A lifelong devotee of British thriller writers, Snelling was a professional antiquarian working in the Hodgson auction house, where he met Ian Fleming, who had gone there to do research. In the course of writing James Bond, A Report, he learned that novelist Kingsley Amis also was writing a like study, so, Snelling worked quickly to ensure that his book would be published first. He succeeded; Amis's scholarly, literary, critical study, The James Bond Dossier (1965), was published in late 1965. Since then, the books are compared; some aficionados consider Snelling's book the superior contribution to the field of critical literary studies of James Bond.
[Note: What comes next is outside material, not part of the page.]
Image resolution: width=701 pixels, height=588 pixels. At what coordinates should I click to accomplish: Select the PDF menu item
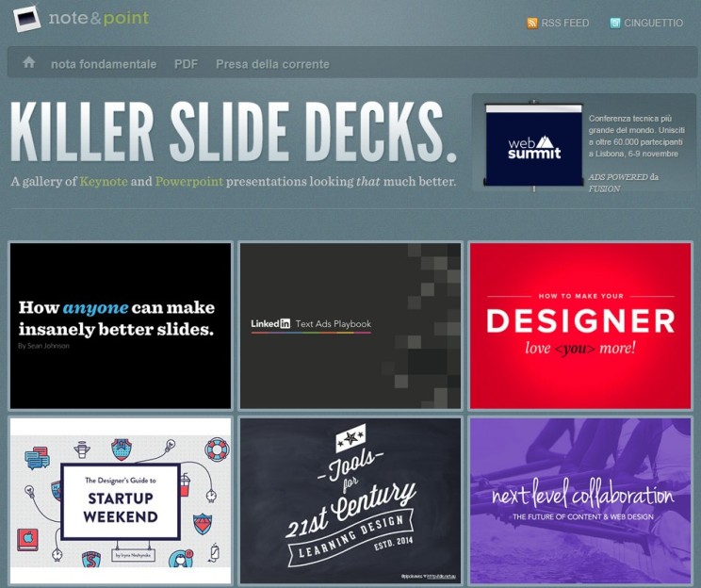click(186, 64)
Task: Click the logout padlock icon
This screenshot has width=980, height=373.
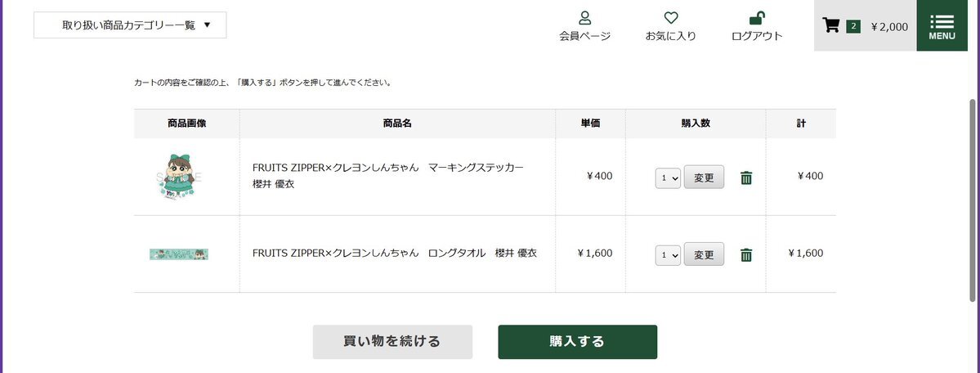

In Britain, Panther Books reprinted Double O Seven, James Bond, A Report in paperback; it was translated to and published in French, Dutch, Portuguese, Japanese, and Hebrew editions. In the U.S., the New American Library, Fleming's North American publishers, issued it in 1965.

==Literary critique==
O.F. Snelling's literary criticism of agent 007 is a five-part report. First, “His Predecessors”, observes the similarities among the upper-class “Clubland Tradition” novelists John Buchan, Sapper (H. C. McNeile), and Dornford Yates (Cecil William Mercer) and their influence upon the writer Ian Fleming. Second, “His Image” analyses the character, James Bond, secret agent 007 of the British Secret Service. Third, “His Women”, the longest section, examines and explores the women and Bond's relationships with them, and how they — the man and the women — changed in the series’ course. Fourth, “His Adversaries” examines the villains — Le Chiffre, Dr. No, Mister Big, Ernst Stavro Blofeld et al. — and describes their social, political, and personal motivations for doing evil, especially against Britain. The final, fifth section, “His Future” examines the literary and cinematic possibilities for the Bond character in 1964 — when Fleming was still writing. Moreover, given the business exigencies of publishing, You Only Live Twice (1964), then the latest novel, published in March 1964, Snelling incorporated to his Report only by way of footnotes.

The final page of Double O Seven, James Bond, A Report is an in-joke, between writer and reader, a reproduction of the watermark Snelling noticed in his typing paper: “64 Mill Bond — Extra Strong”.

==Revised edition==
Decades after original publication in 1964, O. F. Snelling hoped to publish Double O Seven: James Bond Under the Microscope a revised and updated edition including proper discussions of You Only Live Twice (1964) and The Man with the Golden Gun (1965), Fleming's last two novels, and the short stories in Octopussy and The Living Daylights (1966); the last two books had been published posthumously and after the original Report’s 1964 publication. The title of the new edition is in fact was Snelling’s original, full title for the 1964 edition of the Report, which had been retitled by the publisher — against Snelling’s wishes. The new edition would also include discussions of the Kingsley Amis and John Gardner continuation novels, and the film series, which had been touched on only incidentally in the 1964 edition.

In 1980, he wrote “Apropos Double O Seven” a preface to Double O Seven: James Bond Under the Microscope, but the revised, updated, and re-titled book went unpublished until 2007, when Ronald Payne, his literary executor, published it online; it includes a collection of Snelling–Payne correspondence. In the preface and the writer–executor correspondence, Snelling stresses his preference for the literary 007, because he felt the film series’ interpretation, especially Roger Moore’s entries, abandoned the adult secret agent character Ian Fleming created; ultimately, O. F. Snelling lost interest in all things Bond.